三月 2nd, 2006

除了电脑的嗡嗡声和自己脑子里不间断的声音,房子里静悄悄的。但我并不知道自己在想什么,敲下这些字,我最大的意图也许就是,让它们带我重新回到沉思中去。那未必是一个清晰澄澈的世界,但却总在试图清晰起来。或许可以借用一个比喻,沉思就像潜入湖底,坐在那儿的石头上,看最细小的微尘也缓缓下落。这样我们就知道,为什么会有一个波光粼粼的湖面。

一根细小的银针能直达世界底部,一根木头却不能。对于前者,无论如何微小,都无法悬浮;对于后者,无论如何跳跃,都无法深入。而我们却同时需要它们截然相悖的两种属性:径直的穿透和漂浮的自由。因为我既不能相信这个世界是一个纯粹的平面,我们只需在上面打滑,消磨光阴;也不能相信它是一个空荡荡的大坑,徒有囚禁我们的四壁和唯能枯坐的底部。它们说出的不过是同一个词:贫乏。但我首先不承认的就是,世界自身是贫乏的。只有贫乏的个人,没有贫乏的世界。
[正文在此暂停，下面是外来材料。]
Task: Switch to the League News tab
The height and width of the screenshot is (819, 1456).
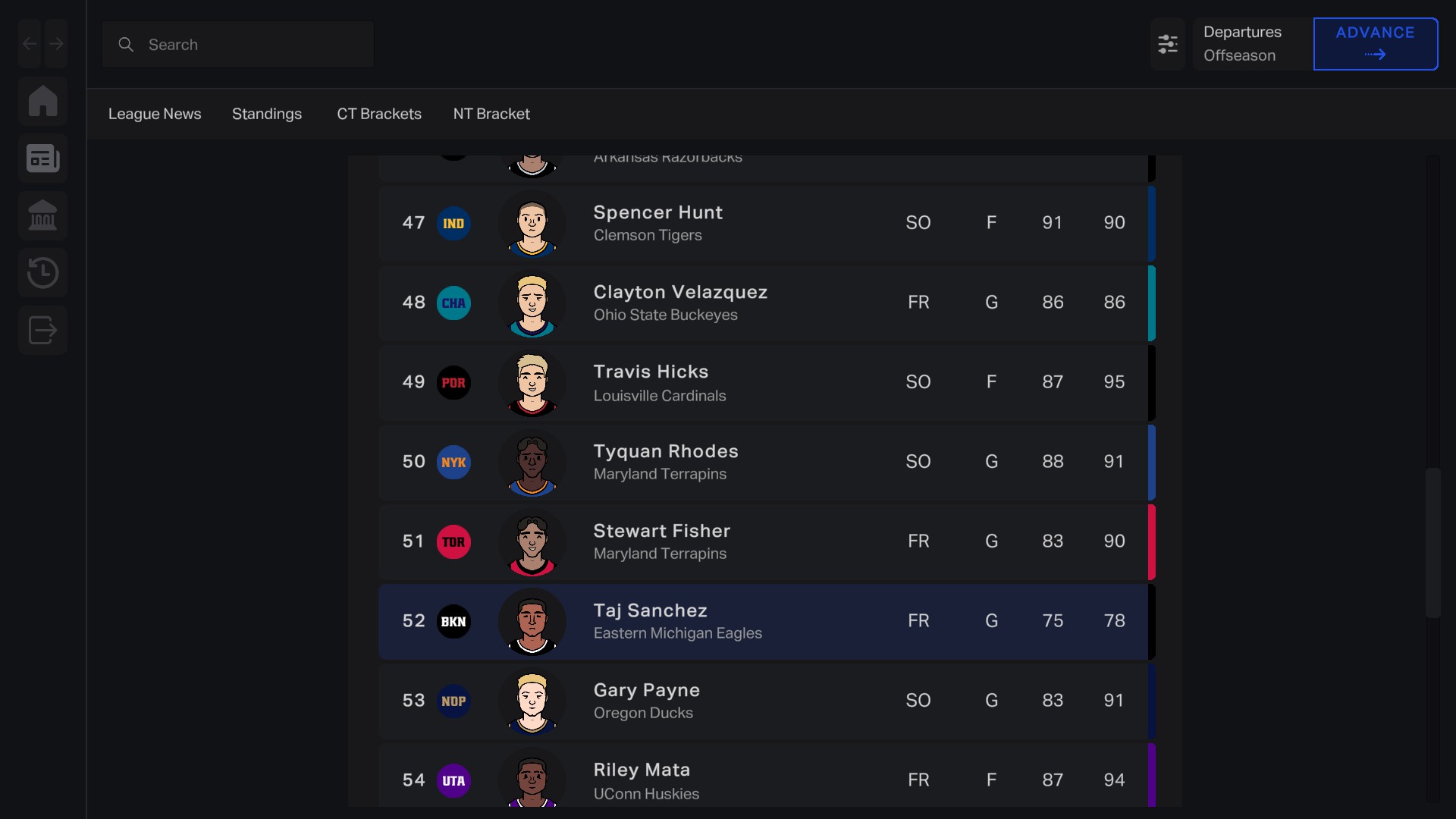Action: point(155,114)
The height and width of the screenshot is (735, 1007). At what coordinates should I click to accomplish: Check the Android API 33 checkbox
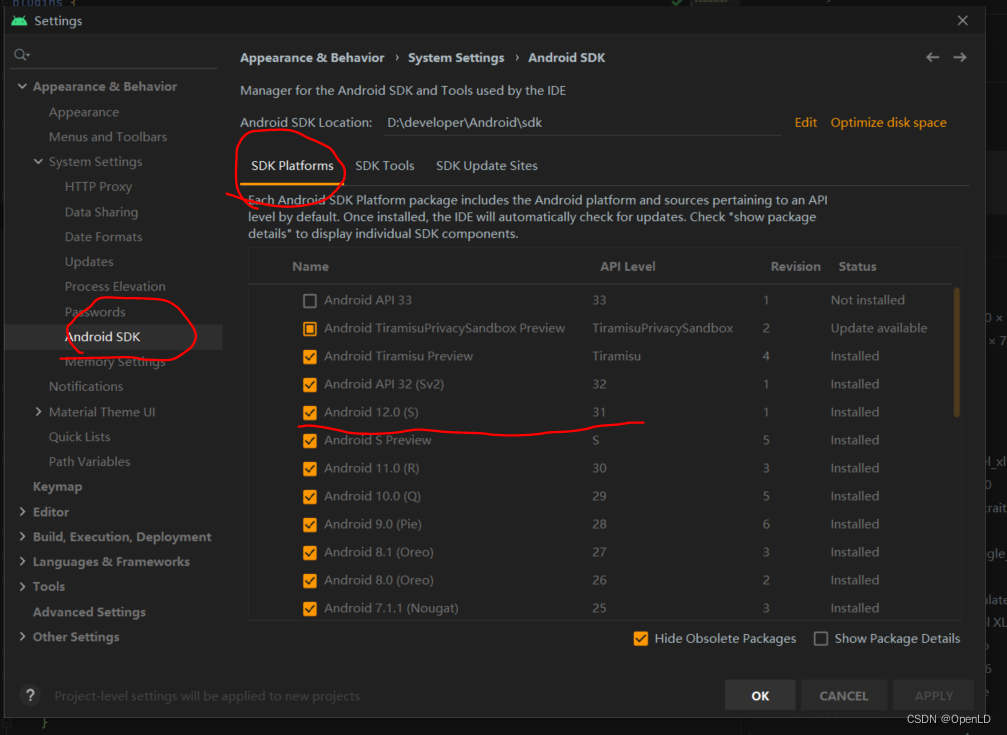pyautogui.click(x=310, y=300)
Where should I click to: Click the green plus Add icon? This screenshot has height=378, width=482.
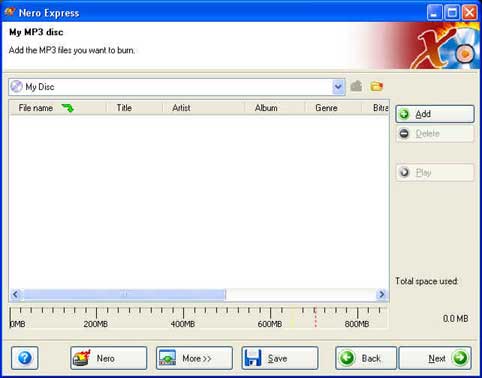click(404, 114)
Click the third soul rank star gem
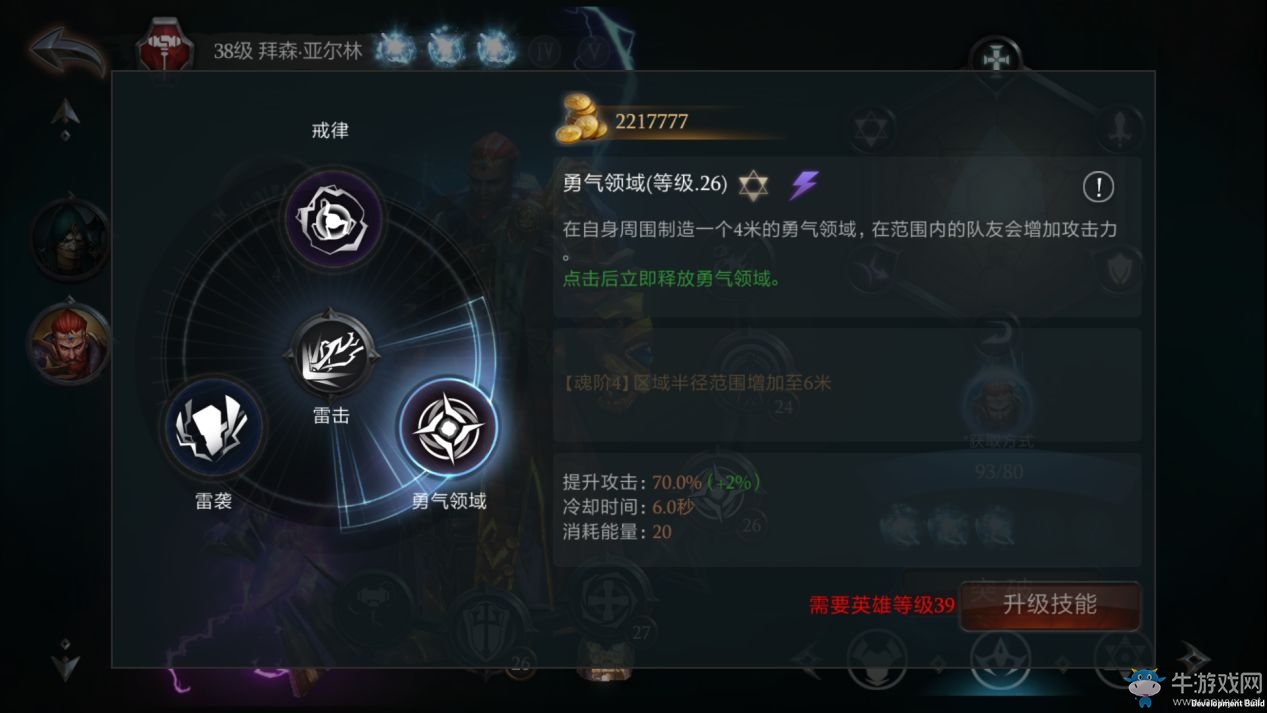The image size is (1267, 713). click(x=496, y=49)
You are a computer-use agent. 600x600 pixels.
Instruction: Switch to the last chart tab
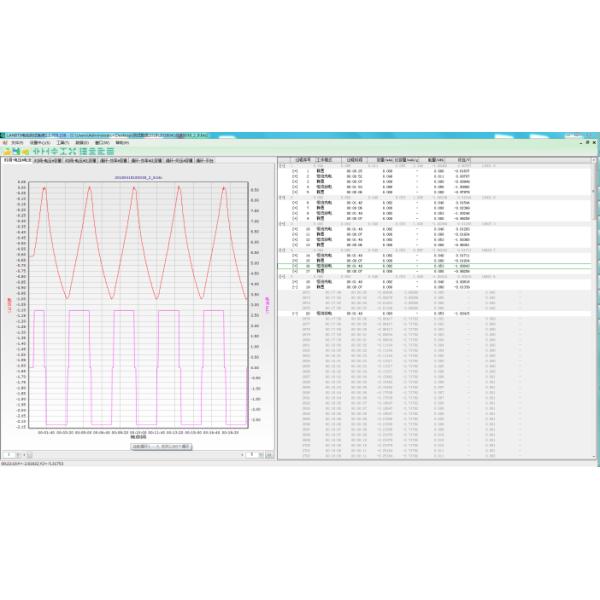(206, 159)
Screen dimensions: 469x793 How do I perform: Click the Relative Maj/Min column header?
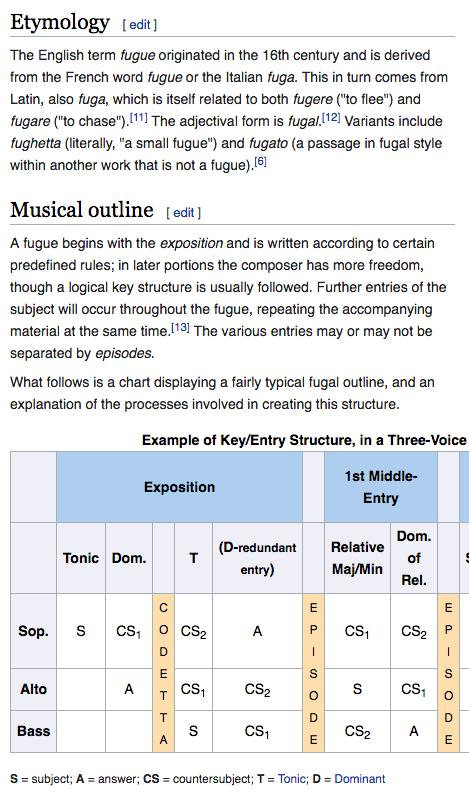(357, 558)
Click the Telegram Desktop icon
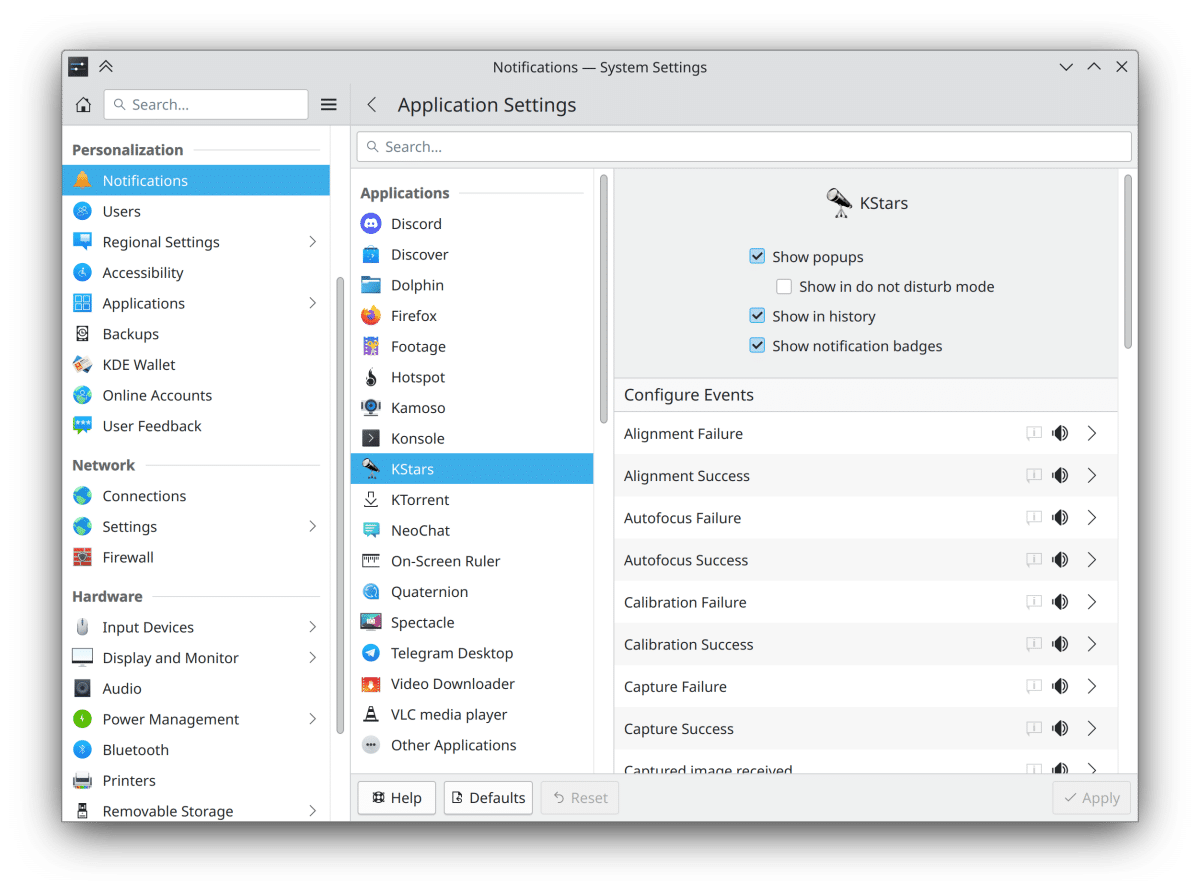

“谁让世界如此贫乏呢?”果真如此么?还是解嘲的顺口一说?但这么说的时候,我们是不是同时彻底否定了自己所不理解的事物?比如,爱果真是缘于贫乏吗?世界的贫乏为什么就会生出爱来?倘或世界自身是贫乏的,那么,除了贫乏的爱世上便再无其他爱的可能。对此我们还有什么话好说呢?因为问题就不再是“几乎是悲歌”,而是“只能是悲歌”,或者就是死寂的世界或互相消磨的世界。惟有推翻“世界是贫乏的”这个前提,我们才能展示出不是悲歌的爱的其他可能。

为什么我竟然相信世界不是贫乏的,相信它保留着一个有待深入的秘密空间,相信一些似乎是凭空捏造的词语和几乎不可信的事物,我无法解释。信不属于理性判断的范畴,而不信却属于。至少人们普遍认为能质疑是有理性的表现。

大概我可以因此把自己称为信徒。所信之物,仍在冥冥之中。